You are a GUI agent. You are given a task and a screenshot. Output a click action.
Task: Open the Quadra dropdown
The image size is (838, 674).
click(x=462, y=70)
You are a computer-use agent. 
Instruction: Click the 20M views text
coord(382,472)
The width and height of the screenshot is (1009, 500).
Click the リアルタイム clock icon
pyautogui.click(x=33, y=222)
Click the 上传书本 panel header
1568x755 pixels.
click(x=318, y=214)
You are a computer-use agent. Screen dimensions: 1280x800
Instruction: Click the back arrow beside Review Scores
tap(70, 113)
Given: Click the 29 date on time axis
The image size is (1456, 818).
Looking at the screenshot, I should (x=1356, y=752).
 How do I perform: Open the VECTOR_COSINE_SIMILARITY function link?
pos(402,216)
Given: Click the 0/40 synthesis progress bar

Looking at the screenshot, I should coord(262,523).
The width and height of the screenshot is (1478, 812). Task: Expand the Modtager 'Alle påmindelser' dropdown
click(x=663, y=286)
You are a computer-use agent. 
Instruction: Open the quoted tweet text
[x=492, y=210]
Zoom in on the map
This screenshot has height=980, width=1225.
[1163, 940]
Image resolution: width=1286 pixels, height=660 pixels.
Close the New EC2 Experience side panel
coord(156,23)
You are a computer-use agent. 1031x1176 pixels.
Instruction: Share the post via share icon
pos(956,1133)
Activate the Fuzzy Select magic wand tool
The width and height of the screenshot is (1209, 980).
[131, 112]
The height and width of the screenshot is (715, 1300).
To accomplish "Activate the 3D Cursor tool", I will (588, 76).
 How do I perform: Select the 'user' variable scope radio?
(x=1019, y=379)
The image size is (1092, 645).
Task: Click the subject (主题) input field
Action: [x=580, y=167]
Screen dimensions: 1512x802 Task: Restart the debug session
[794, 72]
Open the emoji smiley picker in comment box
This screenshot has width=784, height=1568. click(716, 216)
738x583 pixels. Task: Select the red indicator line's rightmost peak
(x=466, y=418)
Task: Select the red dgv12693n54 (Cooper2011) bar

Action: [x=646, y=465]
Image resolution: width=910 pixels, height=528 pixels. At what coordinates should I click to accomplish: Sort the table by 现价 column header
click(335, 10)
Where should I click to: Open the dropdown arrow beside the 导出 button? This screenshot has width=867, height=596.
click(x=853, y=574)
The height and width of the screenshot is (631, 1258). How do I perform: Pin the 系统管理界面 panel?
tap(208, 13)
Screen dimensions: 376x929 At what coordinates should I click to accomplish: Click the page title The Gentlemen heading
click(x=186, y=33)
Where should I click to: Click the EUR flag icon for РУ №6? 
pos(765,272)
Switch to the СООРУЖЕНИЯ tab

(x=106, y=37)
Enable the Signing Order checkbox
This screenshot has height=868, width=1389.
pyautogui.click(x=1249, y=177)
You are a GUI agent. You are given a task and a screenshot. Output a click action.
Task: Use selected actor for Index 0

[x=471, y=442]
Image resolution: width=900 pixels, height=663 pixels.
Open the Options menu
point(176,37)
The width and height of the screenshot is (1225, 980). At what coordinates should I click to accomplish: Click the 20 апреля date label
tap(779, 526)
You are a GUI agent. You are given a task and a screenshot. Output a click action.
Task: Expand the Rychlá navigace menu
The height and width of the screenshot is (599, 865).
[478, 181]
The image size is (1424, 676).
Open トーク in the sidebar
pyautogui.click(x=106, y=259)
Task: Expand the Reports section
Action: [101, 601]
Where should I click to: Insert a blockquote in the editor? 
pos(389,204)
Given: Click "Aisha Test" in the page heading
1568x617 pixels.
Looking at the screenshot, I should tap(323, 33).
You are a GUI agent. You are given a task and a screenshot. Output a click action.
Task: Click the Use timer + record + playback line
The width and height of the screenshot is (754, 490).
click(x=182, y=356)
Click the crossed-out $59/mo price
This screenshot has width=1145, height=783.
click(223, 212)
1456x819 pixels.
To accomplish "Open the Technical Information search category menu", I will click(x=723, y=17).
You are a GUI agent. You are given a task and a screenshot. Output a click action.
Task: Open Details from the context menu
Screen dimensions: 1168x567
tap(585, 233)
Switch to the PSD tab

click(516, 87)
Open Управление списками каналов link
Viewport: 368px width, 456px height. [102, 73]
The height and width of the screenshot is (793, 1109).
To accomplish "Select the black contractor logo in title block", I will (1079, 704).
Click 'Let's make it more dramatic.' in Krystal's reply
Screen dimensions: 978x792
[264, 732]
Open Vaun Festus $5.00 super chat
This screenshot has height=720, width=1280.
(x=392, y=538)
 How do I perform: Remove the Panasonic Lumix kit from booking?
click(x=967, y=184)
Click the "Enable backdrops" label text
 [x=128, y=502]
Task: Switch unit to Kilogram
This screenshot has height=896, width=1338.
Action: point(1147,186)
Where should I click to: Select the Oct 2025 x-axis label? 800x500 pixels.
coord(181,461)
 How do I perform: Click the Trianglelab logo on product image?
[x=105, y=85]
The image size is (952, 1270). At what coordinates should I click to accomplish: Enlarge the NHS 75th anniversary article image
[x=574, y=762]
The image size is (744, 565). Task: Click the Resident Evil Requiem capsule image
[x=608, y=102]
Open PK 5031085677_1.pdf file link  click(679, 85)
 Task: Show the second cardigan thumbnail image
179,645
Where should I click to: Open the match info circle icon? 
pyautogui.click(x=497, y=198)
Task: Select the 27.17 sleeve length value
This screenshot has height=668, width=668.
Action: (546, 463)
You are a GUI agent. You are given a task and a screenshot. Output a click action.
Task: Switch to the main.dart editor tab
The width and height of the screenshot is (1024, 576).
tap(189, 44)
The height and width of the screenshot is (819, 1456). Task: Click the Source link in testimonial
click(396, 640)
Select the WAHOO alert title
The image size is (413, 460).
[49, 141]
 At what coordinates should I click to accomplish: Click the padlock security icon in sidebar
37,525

--- Work required ---
Each entry above should be retyped exactly, with nothing missed.

--- Response to the exercise ---
You are a GUI agent. You are given a task and a screenshot. Output a click action.
Task: Open the Quadra dropdown
The image size is (838, 674).
click(x=462, y=70)
You are a computer-use agent. 
Instruction: Click the 20M views text
coord(382,472)
The width and height of the screenshot is (1009, 500).
Click the リアルタイム clock icon
pyautogui.click(x=33, y=222)
Click the 上传书本 panel header
1568x755 pixels.
click(x=318, y=214)
You are a computer-use agent. Screen dimensions: 1280x800
Instruction: Click the back arrow beside Review Scores
tap(70, 113)
Given: Click the 29 date on time axis
The image size is (1456, 818).
Looking at the screenshot, I should (x=1356, y=752).
 How do I perform: Open the VECTOR_COSINE_SIMILARITY function link?
pos(402,216)
Given: Click the 0/40 synthesis progress bar

Looking at the screenshot, I should coord(262,523).
The width and height of the screenshot is (1478, 812). Task: Expand the Modtager 'Alle påmindelser' dropdown
click(x=663, y=286)
You are a computer-use agent. 
Instruction: Open the quoted tweet text
[x=492, y=210]
Zoom in on the map
This screenshot has height=980, width=1225.
[1163, 940]
Image resolution: width=1286 pixels, height=660 pixels.
Close the New EC2 Experience side panel
coord(156,23)
You are a computer-use agent. 1031x1176 pixels.
Instruction: Share the post via share icon
pos(956,1133)
Activate the Fuzzy Select magic wand tool
The width and height of the screenshot is (1209, 980).
[131, 112]
The height and width of the screenshot is (715, 1300).
To accomplish "Activate the 3D Cursor tool", I will (588, 76).
 How do I perform: Select the 'user' variable scope radio?
(x=1019, y=379)
The image size is (1092, 645).
Task: Click the subject (主题) input field
Action: [x=580, y=167]
Screen dimensions: 1512x802 Task: Restart the debug session
[794, 72]
Open the emoji smiley picker in comment box
This screenshot has width=784, height=1568. click(716, 216)
738x583 pixels. Task: Select the red indicator line's rightmost peak
(x=466, y=418)
Task: Select the red dgv12693n54 (Cooper2011) bar

Action: [x=646, y=465]
Image resolution: width=910 pixels, height=528 pixels. At what coordinates should I click to accomplish: Sort the table by 现价 column header
click(335, 10)
Where should I click to: Open the dropdown arrow beside the 导出 button? This screenshot has width=867, height=596.
click(x=853, y=574)
The height and width of the screenshot is (631, 1258). How do I perform: Pin the 系统管理界面 panel?
tap(208, 13)
Screen dimensions: 376x929 At what coordinates should I click to accomplish: Click the page title The Gentlemen heading
click(x=186, y=33)
Where should I click to: Click the EUR flag icon for РУ №6? 
pos(765,272)
Switch to the СООРУЖЕНИЯ tab

(x=106, y=37)
Enable the Signing Order checkbox
This screenshot has height=868, width=1389.
pyautogui.click(x=1249, y=177)
You are a GUI agent. You are given a task and a screenshot. Output a click action.
Task: Use selected actor for Index 0

[x=471, y=442]
Image resolution: width=900 pixels, height=663 pixels.
Open the Options menu
point(176,37)
The width and height of the screenshot is (1225, 980). At what coordinates should I click to accomplish: Click the 20 апреля date label
tap(779, 526)
You are a GUI agent. You are given a task and a screenshot. Output a click action.
Task: Expand the Rychlá navigace menu
The height and width of the screenshot is (599, 865).
[478, 181]
The image size is (1424, 676).
Open トーク in the sidebar
pyautogui.click(x=106, y=259)
Task: Expand the Reports section
Action: [101, 601]
Where should I click to: Insert a blockquote in the editor? 
pos(389,204)
Given: Click "Aisha Test" in the page heading
1568x617 pixels.
Looking at the screenshot, I should tap(323, 33).
You are a GUI agent. You are given a task and a screenshot. Output a click action.
Task: Click the Use timer + record + playback line
The width and height of the screenshot is (754, 490).
click(x=182, y=356)
Click the crossed-out $59/mo price
This screenshot has width=1145, height=783.
click(223, 212)
1456x819 pixels.
To accomplish "Open the Technical Information search category menu", I will click(x=723, y=17).
You are a GUI agent. You are given a task and a screenshot. Output a click action.
Task: Open Details from the context menu
Screen dimensions: 1168x567
tap(585, 233)
Switch to the PSD tab

click(516, 87)
Open Управление списками каналов link
Viewport: 368px width, 456px height. [102, 73]
The height and width of the screenshot is (793, 1109).
To accomplish "Select the black contractor logo in title block", I will (1079, 704).
Click 'Let's make it more dramatic.' in Krystal's reply
Screen dimensions: 978x792
[264, 732]
Open Vaun Festus $5.00 super chat
This screenshot has height=720, width=1280.
(x=392, y=538)
 How do I perform: Remove the Panasonic Lumix kit from booking?
click(x=967, y=184)
Click the "Enable backdrops" label text
 [x=128, y=502]
Task: Switch unit to Kilogram
This screenshot has height=896, width=1338.
Action: point(1147,186)
Where should I click to: Select the Oct 2025 x-axis label? 800x500 pixels.
coord(181,461)
 How do I perform: Click the Trianglelab logo on product image?
[x=105, y=85]
The image size is (952, 1270). At what coordinates should I click to accomplish: Enlarge the NHS 75th anniversary article image
[x=574, y=762]
The image size is (744, 565). Task: Click the Resident Evil Requiem capsule image
[x=608, y=102]
Open PK 5031085677_1.pdf file link  click(679, 85)
 Task: Show the second cardigan thumbnail image
179,645
Where should I click to: Open the match info circle icon? 
pyautogui.click(x=497, y=198)
Task: Select the 27.17 sleeve length value
This screenshot has height=668, width=668.
Action: (546, 463)
You are a GUI agent. You are given a task and a screenshot. Output a click action.
Task: Switch to the main.dart editor tab
The width and height of the screenshot is (1024, 576).
tap(189, 44)
The height and width of the screenshot is (819, 1456). Task: Click the Source link in testimonial
click(396, 640)
Select the WAHOO alert title
The image size is (413, 460).
[49, 141]
 At what coordinates should I click to accomplish: Click the padlock security icon in sidebar
37,525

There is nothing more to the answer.